• **DIRECTIONS**
Rewrite these lines as a Markdown table with the columns No. and Line, one row per line, leaving out the blank ones.

• **SUPPLIED RECORDS**
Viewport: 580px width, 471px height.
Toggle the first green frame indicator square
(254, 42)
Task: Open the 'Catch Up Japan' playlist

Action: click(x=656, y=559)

• **FULL RESPONSE**
| No. | Line |
|---|---|
| 1 | Viewport: 580px width, 471px height. |
| 2 | Toggle the first green frame indicator square |
| 3 | (254, 42) |
| 4 | Task: Open the 'Catch Up Japan' playlist |
| 5 | Action: click(x=656, y=559) |